Monday, March 7, 2016

Oki Kehinde Julius writes

In heaven's cradle, creation potter painted Our clay with the gloss of black,
Moulding us into the shape of fame, reflecting the transparency of
beauty through Our complexion.
We were crafted from the beautiful stone that birthed Lucifer the mysterious Morning Star,
With Our appearance standing as the significance and representation of God's statue image on earth.
In mentality and creativity, Africans are not black.
Complexion only cheated us, masquerading our skin with the coat that is dark.
Tales of "Black Monkeys" name that pierced Our beauty with daggers of uncertainty
Must henceforth be blunted with this knotty appraise that "Black Is Beautiful".
Education had been swinging its legacy for ages on the orbit of Africa.
Religion and cultural heritage was her empire's breath, even before oxygen was discovered.
Her womb conveys great Men and Women of potential and diversity,
Whose footprints do not leave the mother earth without engraving on it the symbol of impact and existence.
African colour should never be the reason why We should be associated with black,
For pointed nose White Men's skins  are not truly white as snow.
Do not regard black African as a devil incarnate, because Satan put on a black coat,
For White Men too are not saints because God of purity put on a white fettled cassock.
Must we threaten ourselves as original inferiors
To White Men, who can't survive without Our mineral resources and oil?
Our endowed soil flows petroleum, bitumen, all along with gold,
With bananas, nurturing groundnut, cocoa and tobacco.
Africa empires are not black,
They are like a bitter kola, whose outside is black and inside is white.
Never regard us as a monkey, for we do not beg banana from you,
We are the beautiful black creature whose integrity is not black. 

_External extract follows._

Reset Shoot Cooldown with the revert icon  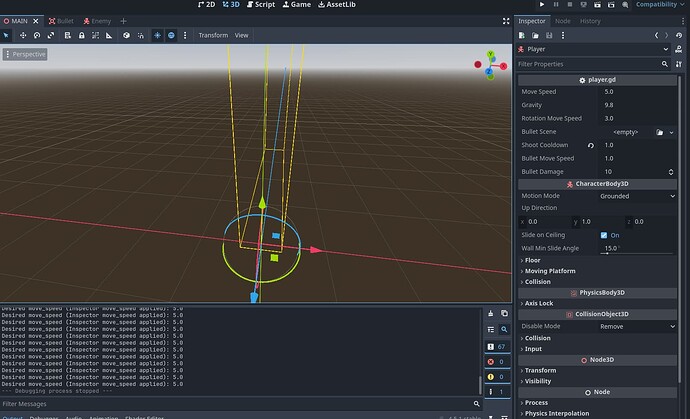pyautogui.click(x=591, y=145)

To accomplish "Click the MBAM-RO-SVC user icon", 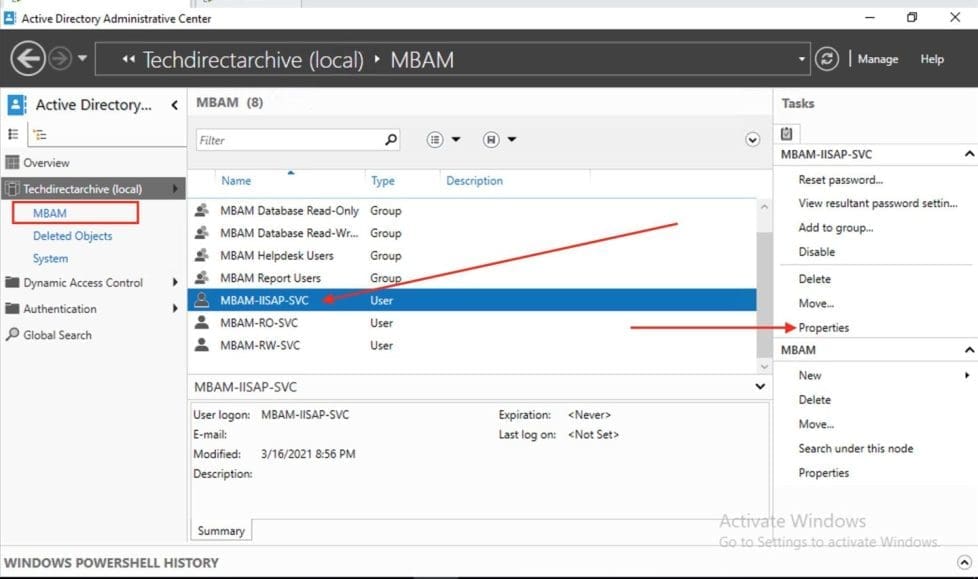I will pos(202,323).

Image result for divine potter

1 comment:

  1. Khnum was originally the ram-headed or crocodile-headed god of the source of the Nile, but since the river's annual flooding brought silt and clay with it, and its water brought life to its surroundings, he became the creator of the bodies of children, which he made from clay at a potter's wheel and placed in their mothers' wombs. Later still, he was thought to have molded the other deities as well. The third aspect of Ra, he was the god of rebirth, creation, and the evening sun. His consort was Satet ("she who shoots forth"), the deification of the Nile floods and an early goddess of war, hunting, and fertility. Their daughter was Anuket ("Clasper," "Embracer"), the goddess of the Nile. Another consort was Menhit ("she who massacres"), a leonine war goddess; their son was Heka, the deification of magic, whose name meant "activating the Ka" (the aspect of the soul which embodied personality in gods and humans alike).
    Another consort was the frog-headed fertility goddess Heqet, associated with the last stages of the Nile flooding,the germination of corn, the final stages of childbirth, and the breathing of life into the newborn Horus; sometimes she was depicted as a frog on the end of a penis. Another consort was Meskenet, the goddess of childbirth and the creator of each person's ka, which she breathed into the baby at birth; eventually, due to this function, she was associated with fate as well. Neith, another goddess of war and fertility, the personification of the primordial waters of creation, was also a consort; she made the weapons of warriors and guarded their corpses; as the Cow of Heaven she gave birth daily to the sun. Khnum was also worshiped as Min, represented in human form holding his erect penis in his left hand and a flair in his right. As a god of male sexual potency, Min was honored during the coronation rites when the new pharaoh was expected to sow his seed and thus ensure the annual flooding of the Nile. At the beginning of the harvest season, his image was taken out of the temple and taken into the fields, where his adherents blessed the harvest and nakedly played games in his honor, the most important of which involved climbing a huge pole. He wore around his forehead a red ribbon that trailed to the ground, perhaps representing sexual energy. His symbols were the white bull, a barbed arrow, and a bed of lettuce (which was tall and straight and released a milk-like substance when rubbed).